▶ _TO DO_: Starting at the line containing "Toggle the vmc-aws-tanzu legend swatch" and ending at the close of the data, write those lines out again, requests included, with every coordinate in the answers shifted up by 32. Leave the pictures out of your answer.

▶ _GIVEN RECORDS_:
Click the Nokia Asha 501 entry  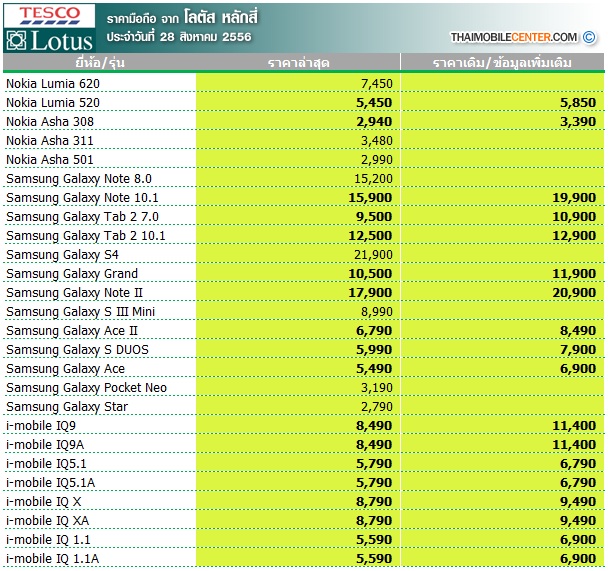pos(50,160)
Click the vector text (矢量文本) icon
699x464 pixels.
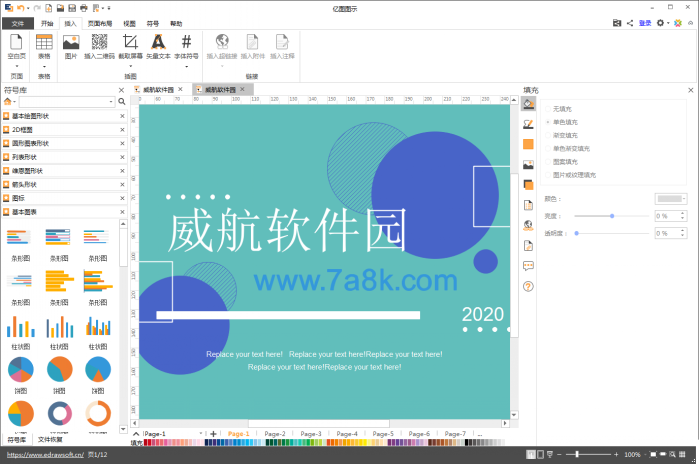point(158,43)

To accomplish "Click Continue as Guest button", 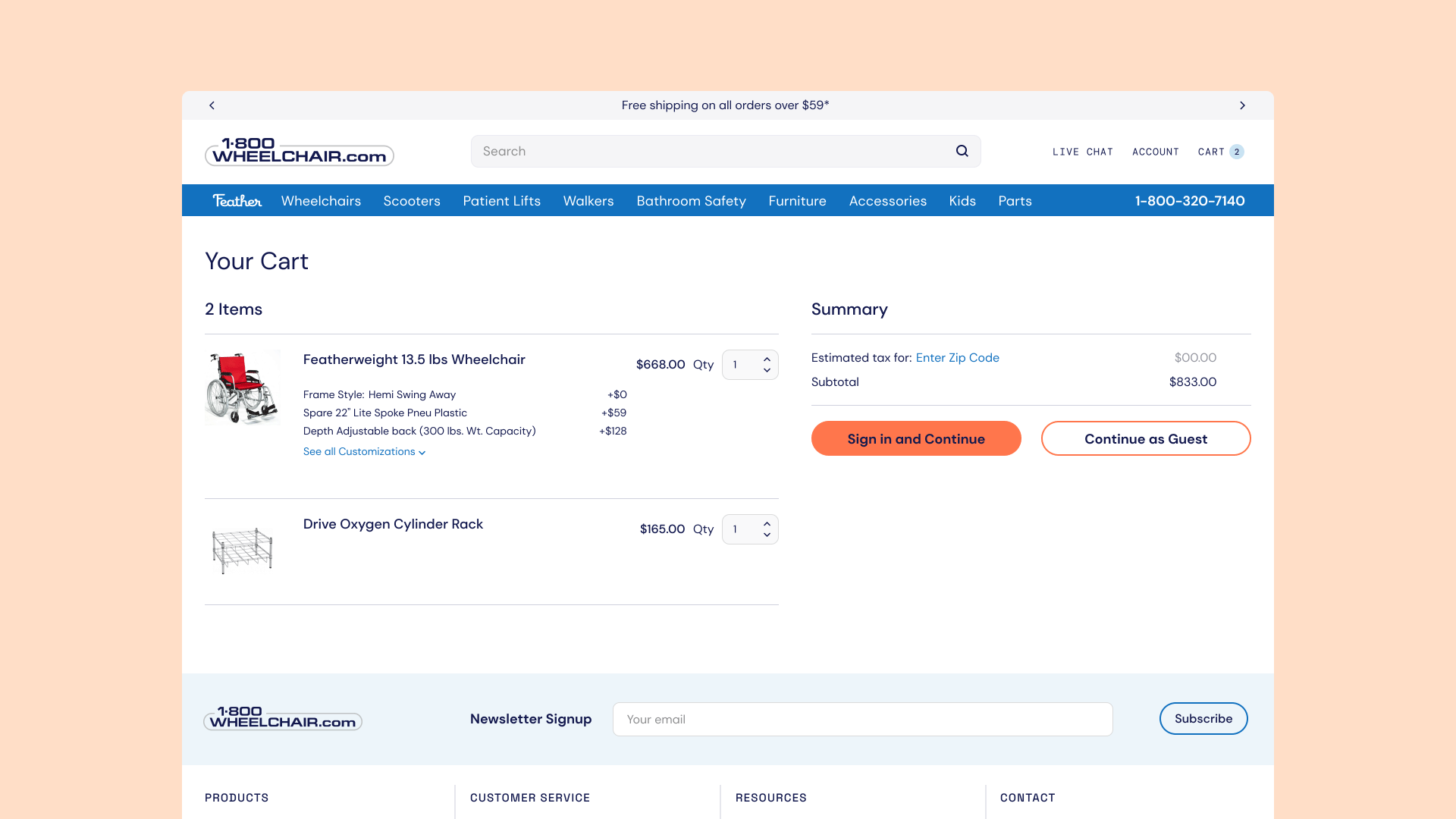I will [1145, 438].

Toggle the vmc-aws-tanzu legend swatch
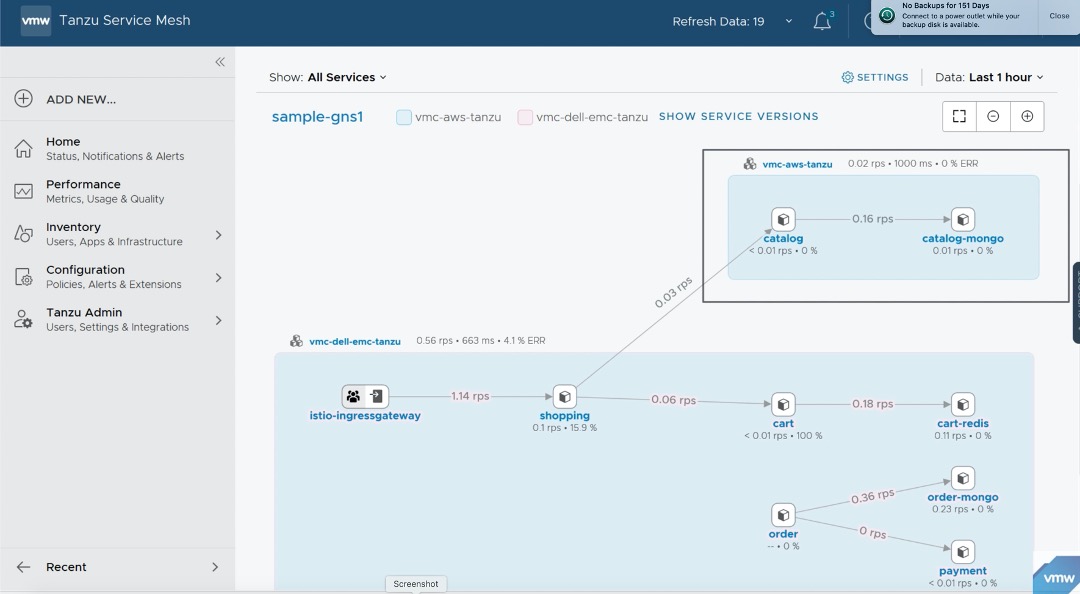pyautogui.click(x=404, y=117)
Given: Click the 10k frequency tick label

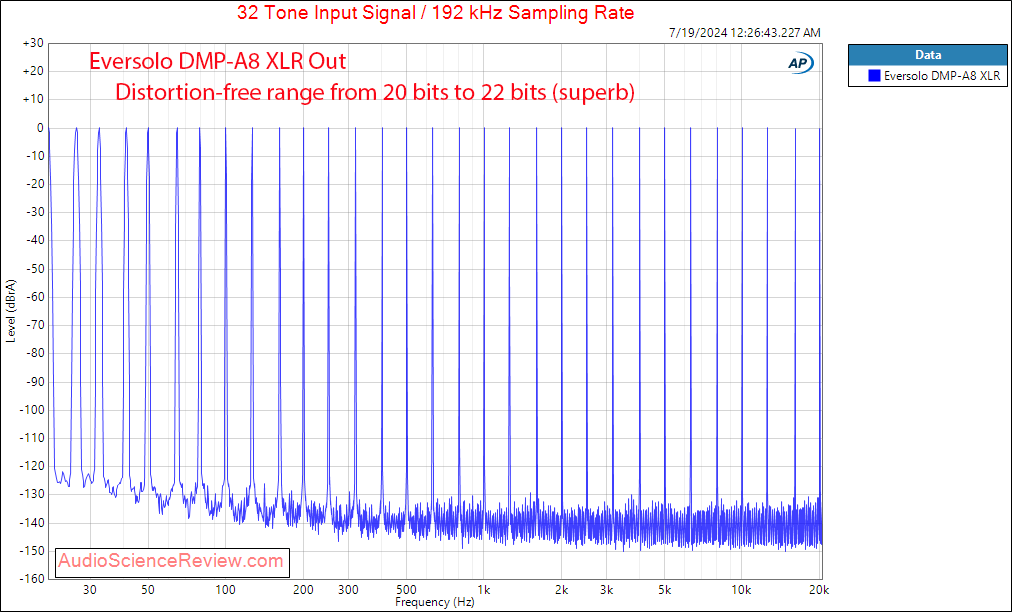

▶ _SOLUTION_:
Toggle the vmc-aws-tanzu legend swatch
pyautogui.click(x=436, y=149)
Given: Click the 10k frequency tick label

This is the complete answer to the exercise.